§ WHAT IS BEING ASKED:
Report each line of the listing below that holds "icon".

§ DATA TO USE:
--------------------

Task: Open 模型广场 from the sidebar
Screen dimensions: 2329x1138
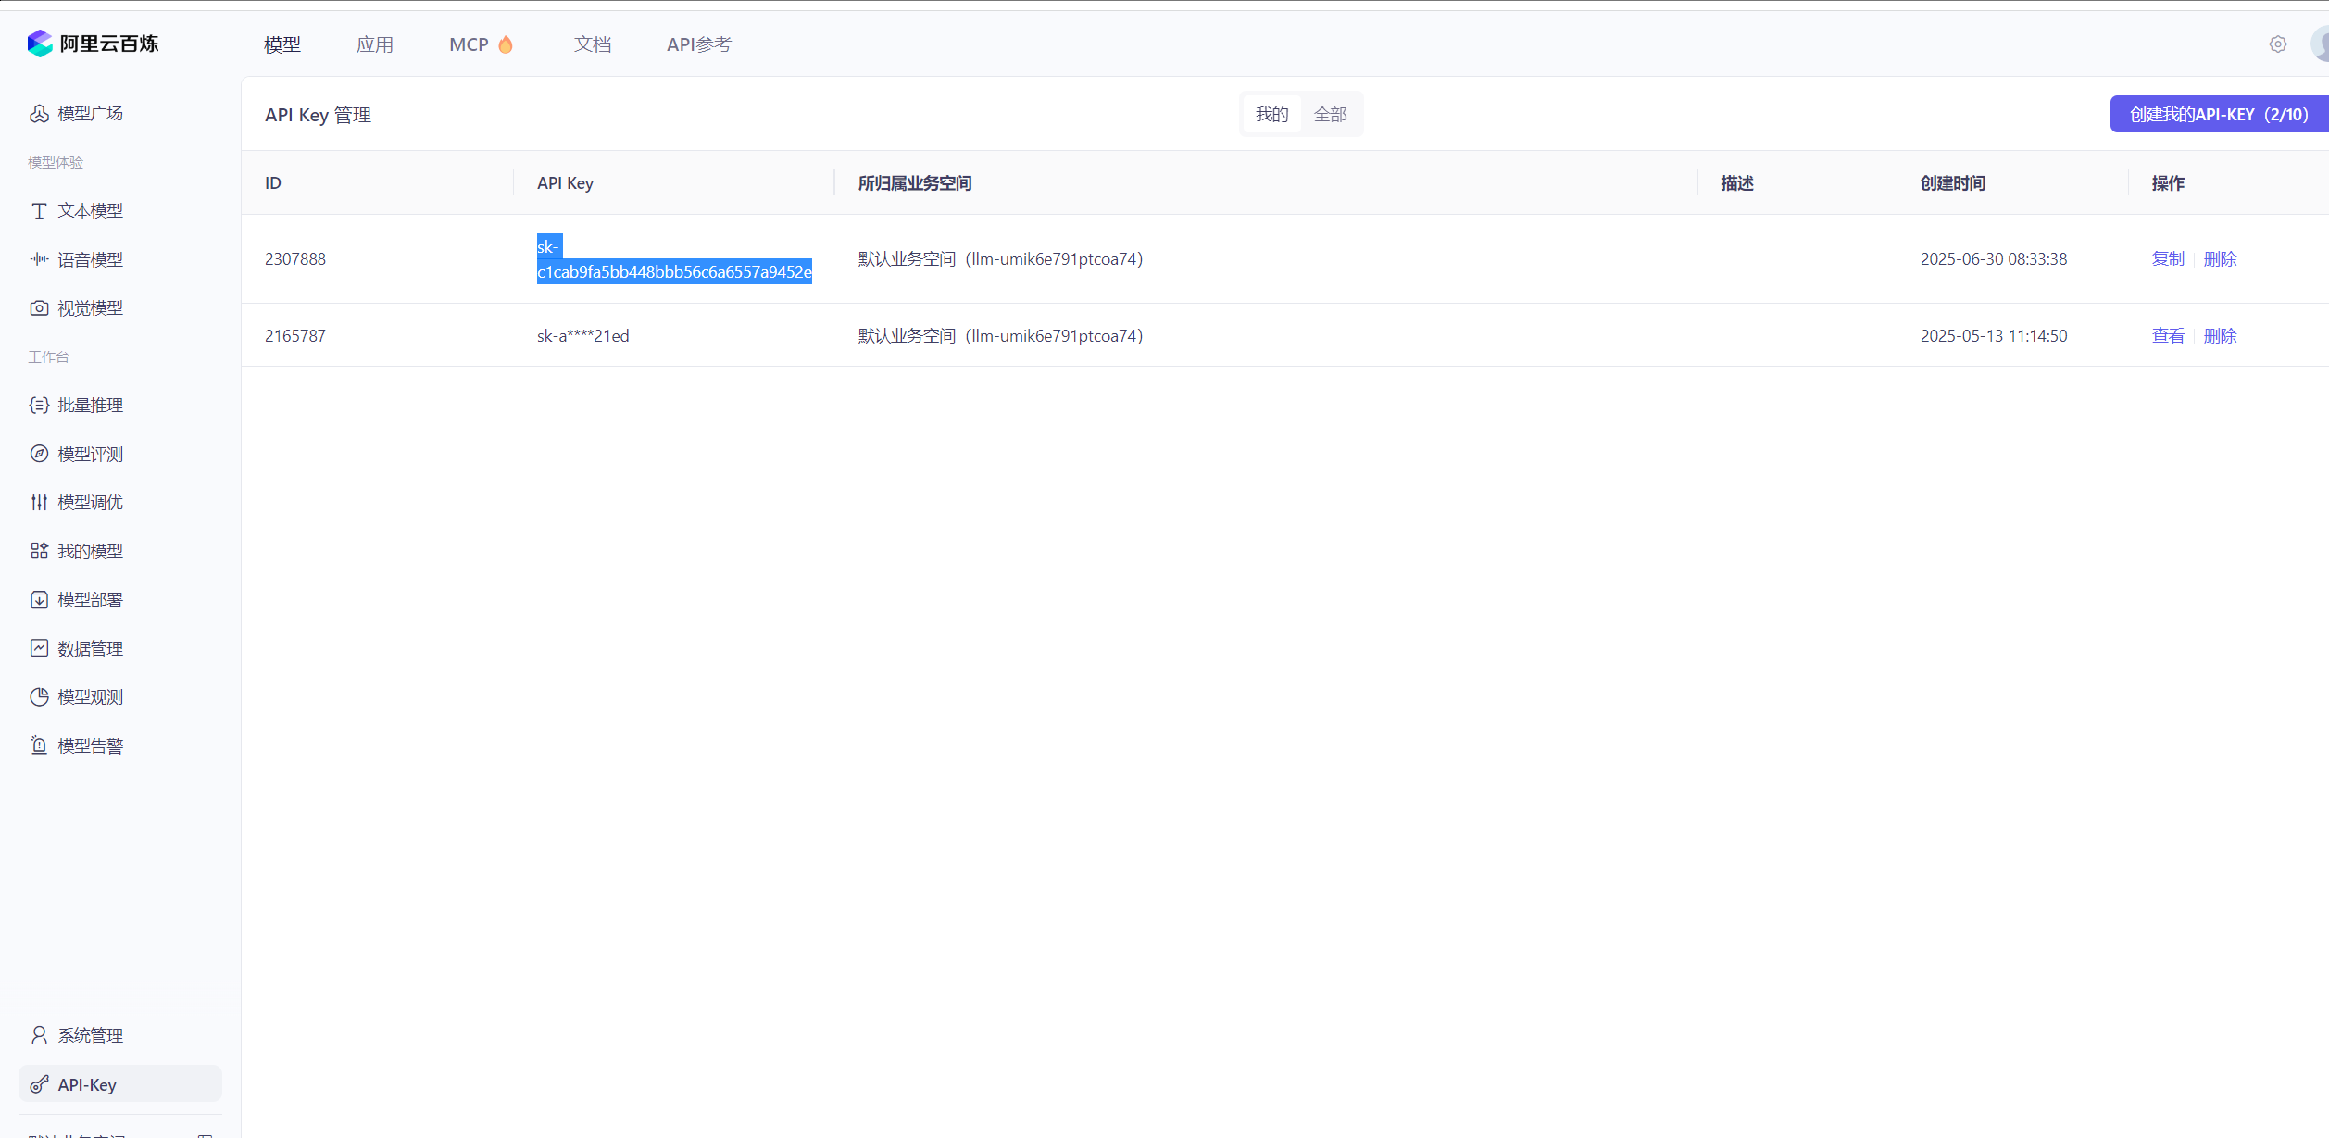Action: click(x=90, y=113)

--------------------

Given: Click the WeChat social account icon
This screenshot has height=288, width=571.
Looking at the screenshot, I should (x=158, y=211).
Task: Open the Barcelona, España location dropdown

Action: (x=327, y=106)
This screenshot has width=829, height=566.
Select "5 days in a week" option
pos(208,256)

--------------------

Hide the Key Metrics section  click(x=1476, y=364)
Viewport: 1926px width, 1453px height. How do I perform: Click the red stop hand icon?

--------------------

§ SOLUTION FOR THIS TASK:
Given: Click the WeChat social account icon
Viewport: 1926px width, 1453px height. How do I perform: Click the red stop hand icon?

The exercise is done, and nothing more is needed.